• **Exercise description**:
Write out the listing below without alteration, omitting its pictures.
[[ Data in this exercise open ]]
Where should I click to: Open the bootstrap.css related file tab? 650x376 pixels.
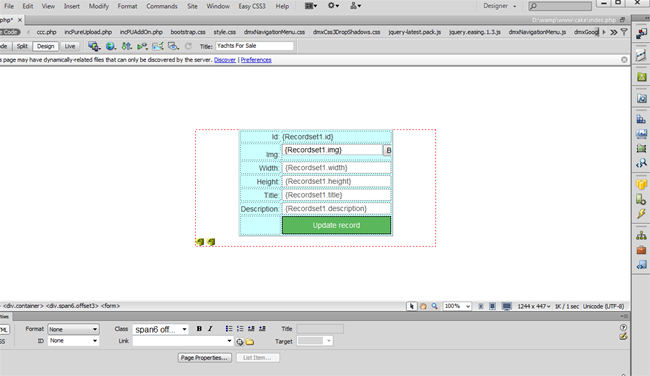pyautogui.click(x=188, y=32)
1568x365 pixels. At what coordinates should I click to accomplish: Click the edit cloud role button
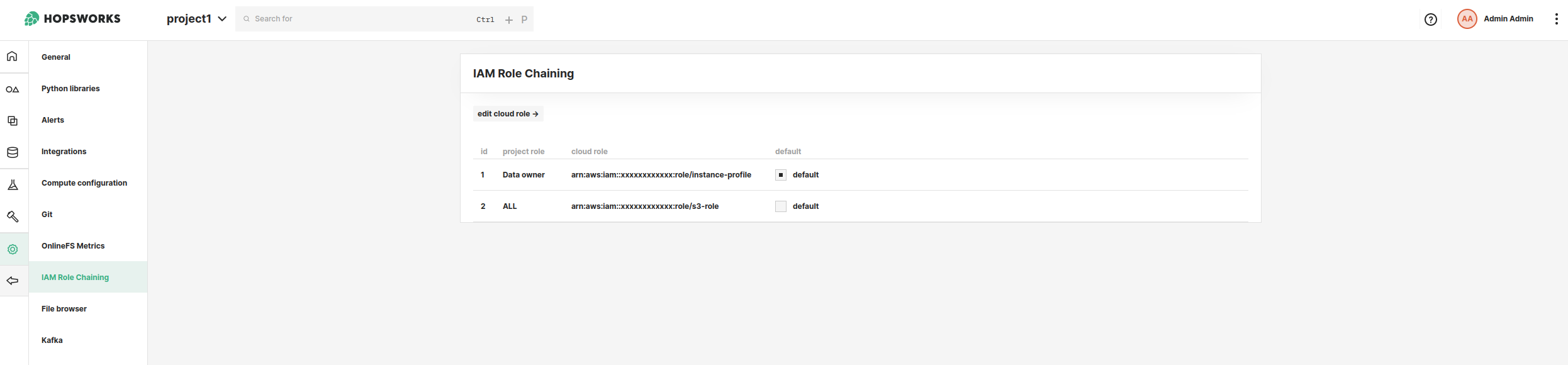pos(508,114)
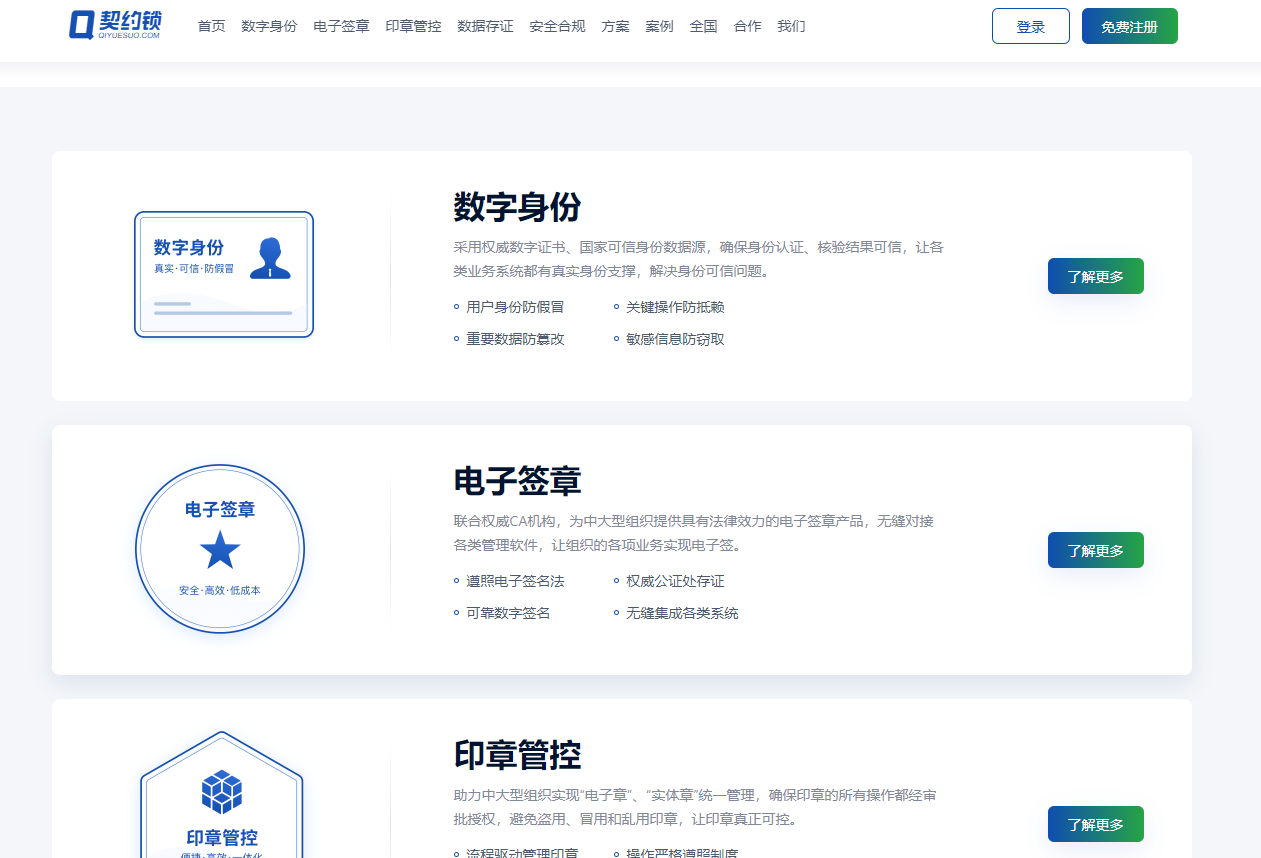Open 数字身份 in top navigation
The width and height of the screenshot is (1261, 858).
pos(269,26)
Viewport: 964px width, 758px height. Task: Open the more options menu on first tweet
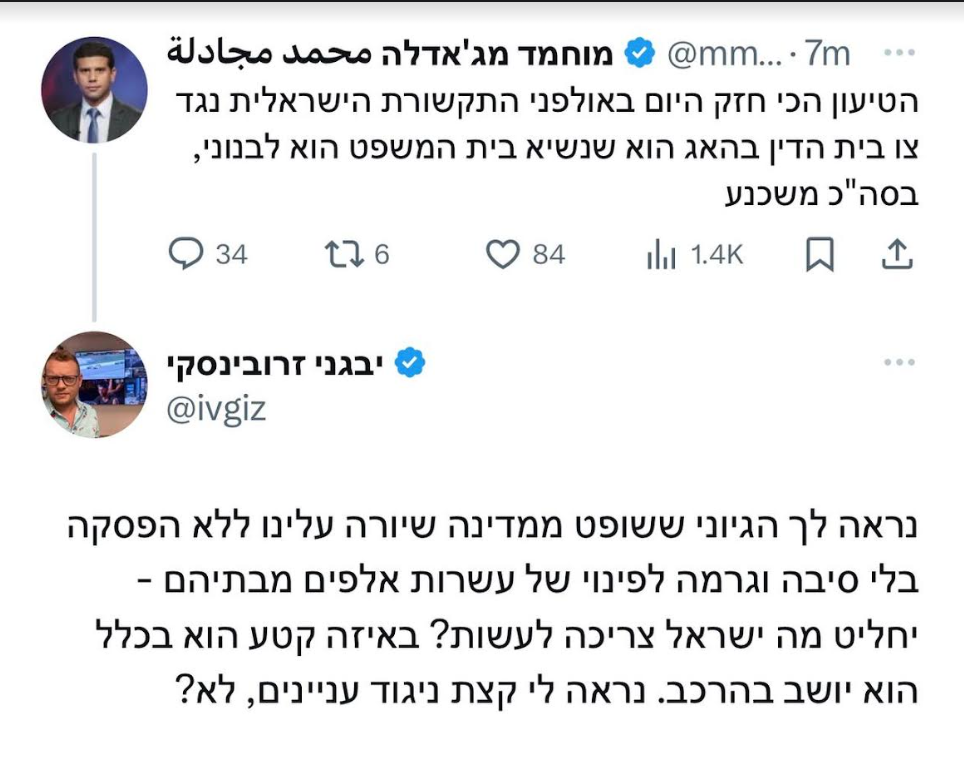(x=901, y=54)
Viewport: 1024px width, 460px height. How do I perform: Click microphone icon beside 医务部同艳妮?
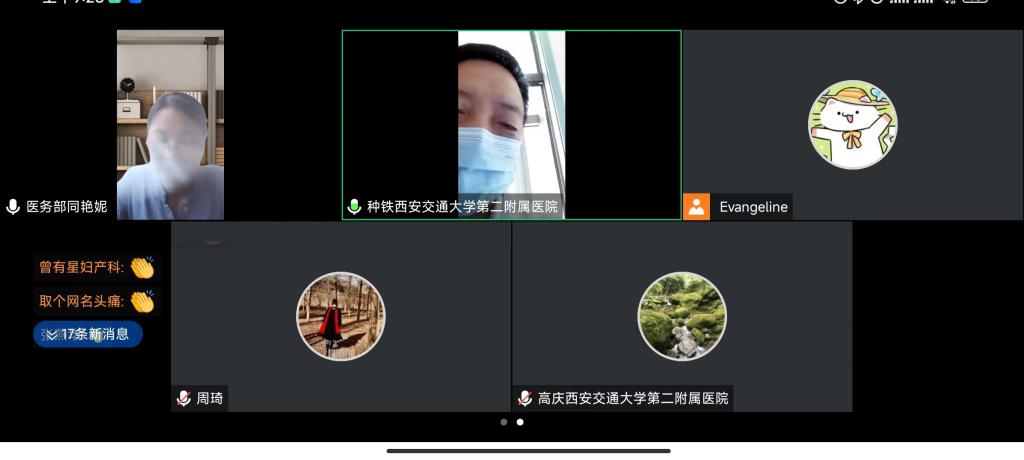[13, 207]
[[ Data in this exercise closed ]]
• **Result below**:
Where should I click to: Open the bootstrap.css related file tab? 650x376 pixels.
pyautogui.click(x=188, y=32)
1568x365 pixels. At what coordinates should I click to accomplish: Click the edit cloud role button
pos(508,114)
Open 数字身份 in top navigation
The width and height of the screenshot is (1261, 858).
pos(269,26)
Viewport: 964px width, 758px height. Task: Open the more options menu on first tweet
(x=901, y=54)
Viewport: 1024px width, 460px height. How do I perform: Click microphone icon beside 医务部同艳妮?
[13, 207]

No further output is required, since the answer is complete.